Henryk Opieński, le visage de la coopération culturelle polono-suisse
Mais la coopération culturelle peut aussi prendre la forme d’un visage. Et, entre la Suisse et la Pologne, ce visage n’était autre que celui d’Henryk Opieński, pianiste, compositeur et chef d'orchestre, né en 1870 à Cracovie et décédé en 1942 à Morges (Suisse). Opieński, par des relations purement informelles, se plaçait au cœur de la « diplomatie culturelle polonaise ». Après l’indépendance de la Pologne, il noue des liens avec des diplomates polonais résidant à Berne et à Genève. Résident permanent en Suisse, il permet à différents projets culturels de voir le jour, aussi bien en tant qu’initiateur, qu’exécutant, par de nombreuses correspondances. La figure d’individus comme Opieński fut aussi un moyen de contourner le sous-financement de la diplomatie culturelle polonaise.

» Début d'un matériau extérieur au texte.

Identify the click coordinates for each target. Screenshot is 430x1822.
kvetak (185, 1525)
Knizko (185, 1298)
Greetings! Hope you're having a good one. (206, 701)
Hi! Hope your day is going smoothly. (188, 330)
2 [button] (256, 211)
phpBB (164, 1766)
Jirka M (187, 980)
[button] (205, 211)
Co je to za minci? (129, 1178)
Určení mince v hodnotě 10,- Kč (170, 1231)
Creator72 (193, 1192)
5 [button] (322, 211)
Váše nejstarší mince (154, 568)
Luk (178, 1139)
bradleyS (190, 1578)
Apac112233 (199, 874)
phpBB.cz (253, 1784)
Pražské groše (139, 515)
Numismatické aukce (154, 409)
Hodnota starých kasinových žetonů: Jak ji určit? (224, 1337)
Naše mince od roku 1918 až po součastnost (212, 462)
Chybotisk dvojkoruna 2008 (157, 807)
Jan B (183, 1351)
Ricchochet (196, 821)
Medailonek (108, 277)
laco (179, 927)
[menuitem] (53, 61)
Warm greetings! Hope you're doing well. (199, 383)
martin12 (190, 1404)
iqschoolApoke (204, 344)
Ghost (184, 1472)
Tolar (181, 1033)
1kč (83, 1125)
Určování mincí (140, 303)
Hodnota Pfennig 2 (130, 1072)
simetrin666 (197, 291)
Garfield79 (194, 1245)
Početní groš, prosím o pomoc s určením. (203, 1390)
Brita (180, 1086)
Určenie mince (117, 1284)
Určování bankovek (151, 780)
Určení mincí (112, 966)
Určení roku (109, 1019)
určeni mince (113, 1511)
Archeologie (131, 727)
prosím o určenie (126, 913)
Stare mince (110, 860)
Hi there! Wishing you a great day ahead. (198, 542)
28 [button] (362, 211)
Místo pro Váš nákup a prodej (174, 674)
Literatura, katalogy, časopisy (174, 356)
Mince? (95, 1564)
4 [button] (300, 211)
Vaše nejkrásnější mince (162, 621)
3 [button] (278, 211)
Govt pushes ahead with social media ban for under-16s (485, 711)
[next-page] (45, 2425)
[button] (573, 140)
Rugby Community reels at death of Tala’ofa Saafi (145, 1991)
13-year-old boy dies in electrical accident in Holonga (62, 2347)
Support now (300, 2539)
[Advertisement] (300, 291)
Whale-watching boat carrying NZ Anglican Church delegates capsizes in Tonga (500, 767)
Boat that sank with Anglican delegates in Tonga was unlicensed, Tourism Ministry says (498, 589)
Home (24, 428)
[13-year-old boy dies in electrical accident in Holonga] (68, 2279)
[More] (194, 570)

Une amitié… mais des valeurs qui divergent parfois
Toutefois, l’amitié polono-suisse, placée sous le spectre de l’Union européenne (UE), peut se heurter à un curseur de valeurs qui ne se place pas toujours au même niveau.
Pour preuve, l’UE a par ailleurs déjà engagé des procédures judiciaires contre la Pologne, que ce soit à propos de la réforme de la justice ou du refus du pays d’accueillir des réfugiés. Ainsi, la Commission européenne a entamé en 2017 une procédure d’infraction contre la Pologne sur la base de l’article 7 du traité sur l’UE. Le Département fédéral suisse des affaires étrangères (DFAE) avec sa sobriété toute helvétique a réagi : « La Suisse et la Pologne partagent de nombreuses valeurs, mais dans certains domaines les valeurs peuvent différer. La Suisse observe la situation et discute si nécessaire de certaines questions ». Tout est dit !
Un tendance confirmée par Pierre-Alain Eltschinger, porte-parole du DFAE : « La Suisse part de l’idée que les pays partenaires partagent les valeurs communes de l’Europe. Si ces principes fondamentaux ne sont pas respectés, la Suisse aura recours aux instruments de sa politique étrangère qu’elle appliquera en fonction de la situation et du contexte ».
En réalité, cette traditionnelle prudence suisse résulte en grande partie d’intérêts économiques.
Dans tous les cas, ces considérations ne sont pour l’instant que minimes. Pour la Pologne autant que la Suisse, en amitié, les relations les plus longues sont les plus solides.